> YOUR ASSIGNMENT
All of the entries below are to be copied word for word.

> Items listed in a dataset
****

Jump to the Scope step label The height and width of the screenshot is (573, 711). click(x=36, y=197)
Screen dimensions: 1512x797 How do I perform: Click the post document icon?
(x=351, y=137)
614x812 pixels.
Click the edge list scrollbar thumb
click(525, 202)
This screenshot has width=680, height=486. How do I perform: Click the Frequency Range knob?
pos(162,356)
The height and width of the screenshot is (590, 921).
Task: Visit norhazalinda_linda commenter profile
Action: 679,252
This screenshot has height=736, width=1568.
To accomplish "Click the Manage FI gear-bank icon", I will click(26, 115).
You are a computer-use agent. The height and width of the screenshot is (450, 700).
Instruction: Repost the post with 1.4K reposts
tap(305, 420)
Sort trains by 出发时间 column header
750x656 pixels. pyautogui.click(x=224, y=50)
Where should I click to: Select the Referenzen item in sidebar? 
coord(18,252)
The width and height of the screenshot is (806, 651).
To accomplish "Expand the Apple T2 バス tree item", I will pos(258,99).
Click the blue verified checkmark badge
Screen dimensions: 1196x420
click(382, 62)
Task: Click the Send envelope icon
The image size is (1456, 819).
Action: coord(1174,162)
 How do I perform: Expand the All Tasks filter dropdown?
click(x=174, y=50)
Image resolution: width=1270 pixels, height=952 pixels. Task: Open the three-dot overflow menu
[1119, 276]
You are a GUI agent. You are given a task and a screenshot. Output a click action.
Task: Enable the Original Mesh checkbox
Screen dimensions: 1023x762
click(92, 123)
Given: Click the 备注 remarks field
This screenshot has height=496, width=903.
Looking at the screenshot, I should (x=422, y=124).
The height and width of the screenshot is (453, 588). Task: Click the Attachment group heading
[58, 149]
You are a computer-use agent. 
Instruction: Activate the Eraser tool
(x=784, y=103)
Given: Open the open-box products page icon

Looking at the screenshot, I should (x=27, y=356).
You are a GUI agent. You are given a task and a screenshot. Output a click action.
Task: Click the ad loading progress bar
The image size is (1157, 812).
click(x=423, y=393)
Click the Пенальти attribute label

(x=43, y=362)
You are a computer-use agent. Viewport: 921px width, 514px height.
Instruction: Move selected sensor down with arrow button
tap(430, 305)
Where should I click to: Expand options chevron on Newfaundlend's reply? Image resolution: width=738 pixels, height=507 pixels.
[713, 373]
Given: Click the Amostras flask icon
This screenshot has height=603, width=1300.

****

> EXPECTED OUTPUT
Jump to the Scope step label The height and width of the screenshot is (573, 711). click(x=36, y=197)
Screen dimensions: 1512x797 How do I perform: Click the post document icon?
(x=351, y=137)
614x812 pixels.
Click the edge list scrollbar thumb
click(525, 202)
This screenshot has width=680, height=486. How do I perform: Click the Frequency Range knob?
pos(162,356)
The height and width of the screenshot is (590, 921).
Task: Visit norhazalinda_linda commenter profile
Action: 679,252
This screenshot has height=736, width=1568.
To accomplish "Click the Manage FI gear-bank icon", I will click(26, 115).
You are a computer-use agent. The height and width of the screenshot is (450, 700).
Instruction: Repost the post with 1.4K reposts
tap(305, 420)
Sort trains by 出发时间 column header
750x656 pixels. pyautogui.click(x=224, y=50)
Where should I click to: Select the Referenzen item in sidebar? 
coord(18,252)
The width and height of the screenshot is (806, 651).
To accomplish "Expand the Apple T2 バス tree item", I will pos(258,99).
Click the blue verified checkmark badge
Screen dimensions: 1196x420
click(382, 62)
Task: Click the Send envelope icon
The image size is (1456, 819).
Action: coord(1174,162)
 How do I perform: Expand the All Tasks filter dropdown?
click(x=174, y=50)
Image resolution: width=1270 pixels, height=952 pixels. Task: Open the three-dot overflow menu
[1119, 276]
You are a GUI agent. You are given a task and a screenshot. Output a click action.
Task: Enable the Original Mesh checkbox
Screen dimensions: 1023x762
click(92, 123)
Given: Click the 备注 remarks field
This screenshot has height=496, width=903.
Looking at the screenshot, I should (x=422, y=124).
The height and width of the screenshot is (453, 588). Task: Click the Attachment group heading
[58, 149]
You are a computer-use agent. 
Instruction: Activate the Eraser tool
(x=784, y=103)
Given: Open the open-box products page icon

Looking at the screenshot, I should (x=27, y=356).
You are a GUI agent. You are given a task and a screenshot. Output a click action.
Task: Click the ad loading progress bar
The image size is (1157, 812).
click(x=423, y=393)
Click the Пенальти attribute label

(x=43, y=362)
You are a computer-use agent. Viewport: 921px width, 514px height.
Instruction: Move selected sensor down with arrow button
tap(430, 305)
Where should I click to: Expand options chevron on Newfaundlend's reply? Image resolution: width=738 pixels, height=507 pixels.
[713, 373]
Given: Click the Amostras flask icon
This screenshot has height=603, width=1300.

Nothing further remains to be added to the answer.